Далее движение фраз замедляется, становится спокойным и вбирает
в себя подробности и мелочи: «Я, вышед из воды, смеюсь; а люди-те
охают, платье мое по кустам развешивая, шубы отласные и тафтяные, и
кое-какие безделицы тое много еще было в чемоданах да в сумах; все с
тех мест перегнило — наги стали. А Пашков меня же хочет опять бить:
«Ты-де над собою делаешь за посмех!»
Не следует думать, что все это не имеет отношения к проблеме
близости «Жития» к роману; ритм прозы, передающий, изображающий
различные ритмы самой повседневной жизни, рождается лишь в
романе. Так, в «Слове о полку Игореве» или в действительно
героическом «Житии Стефана Пермского» Епифания Премудрого (XV
век) ритм повествования имеет совсем иную природу. Он близок к
стихотворному ритму и призван прежде всего воплотить стихию
возвышенности и героики. Так, Епифаний изображает один из
подвигов своего героя: «Коль много лет мнози философи еллинстии
събирали и составливали грамоту греческую и едва уставили мноземи
труды и многыми времены едва сложили; пермьскую же грамоту един
чрьнець сложил, един составил, един счинил, един калогер, един мних,
един инок, Стефан глаголю, приснопомнимый епископ, един в едино
время, а не по многа времени и лета, якоже и они, но един инок, един
вьединеный и уединяася, един, уединеный, един у единого бога
помощи прося, един единого бога на помощь призываа, един единому
богу моляся...»
Но мы еще вернемся к этому вопросу, говоря о форме романа. Важно
лишь понять, что новаторское художественное содержание «Жития»

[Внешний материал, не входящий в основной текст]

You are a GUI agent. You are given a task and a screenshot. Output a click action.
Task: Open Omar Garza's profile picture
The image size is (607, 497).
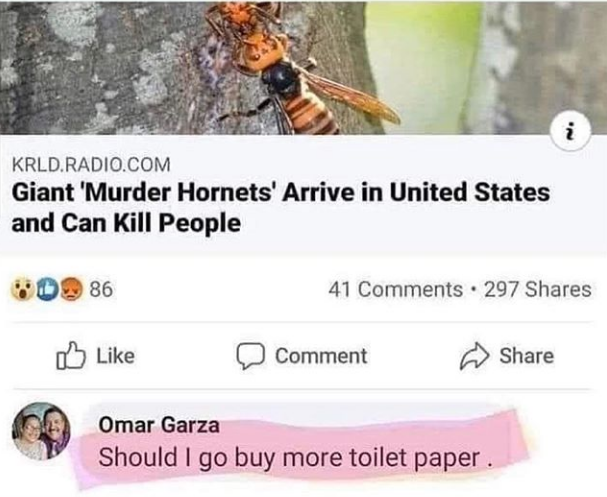pyautogui.click(x=41, y=431)
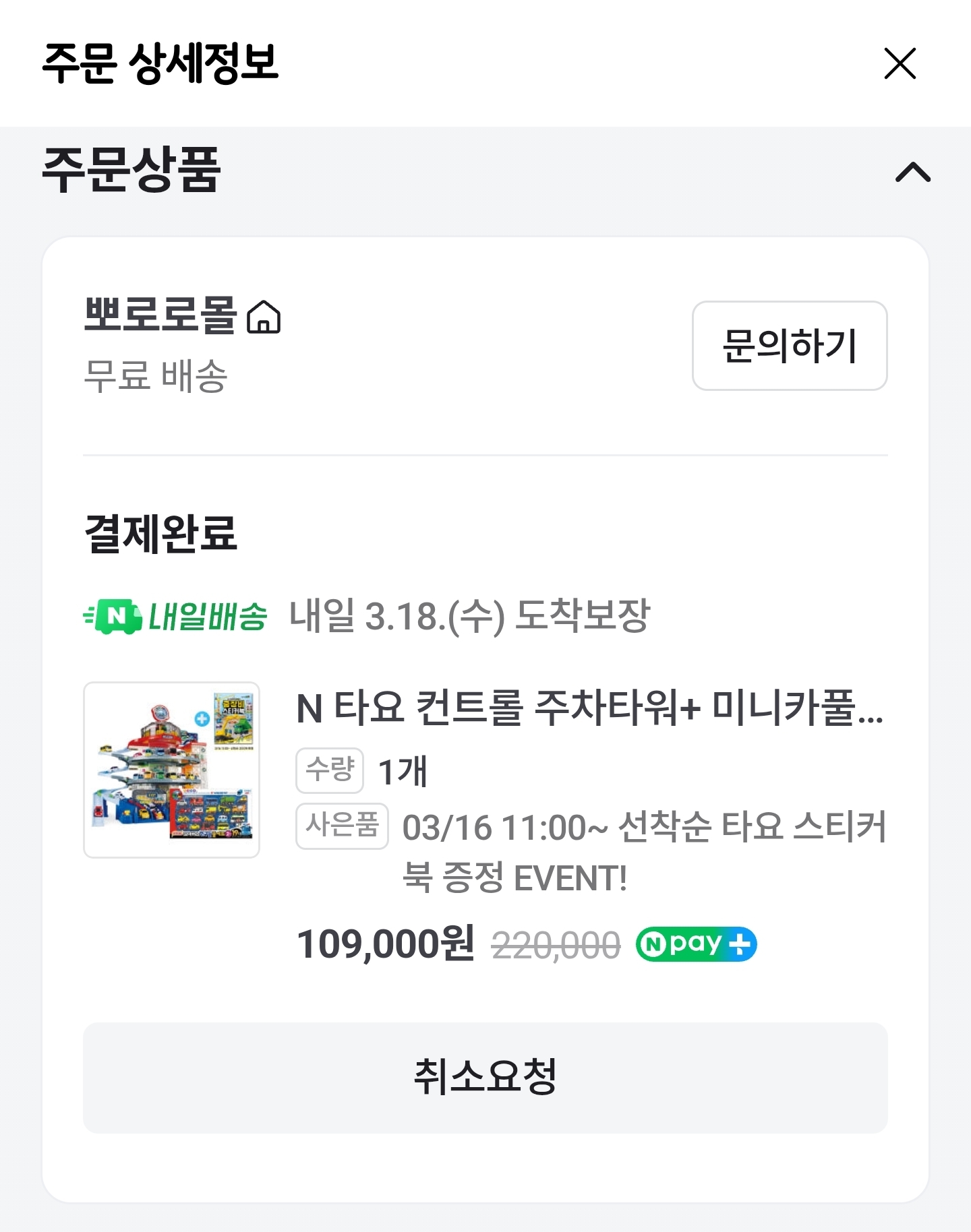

Аввакума — содержание, которое я стремился подробно
охарактеризовать, — закономерно порождает и определенные
формальные свойства повествования, тяготеющие к жанровым
признакам романа. Усвоив специфику содержания романа и, с другой
стороны, уяснив своеобразное проявление этого содержания в данном
произведении — например, в «Житии» Аввакума, — мы уже можем
действительно глубоко и полно осмыслить новаторскую форму романа.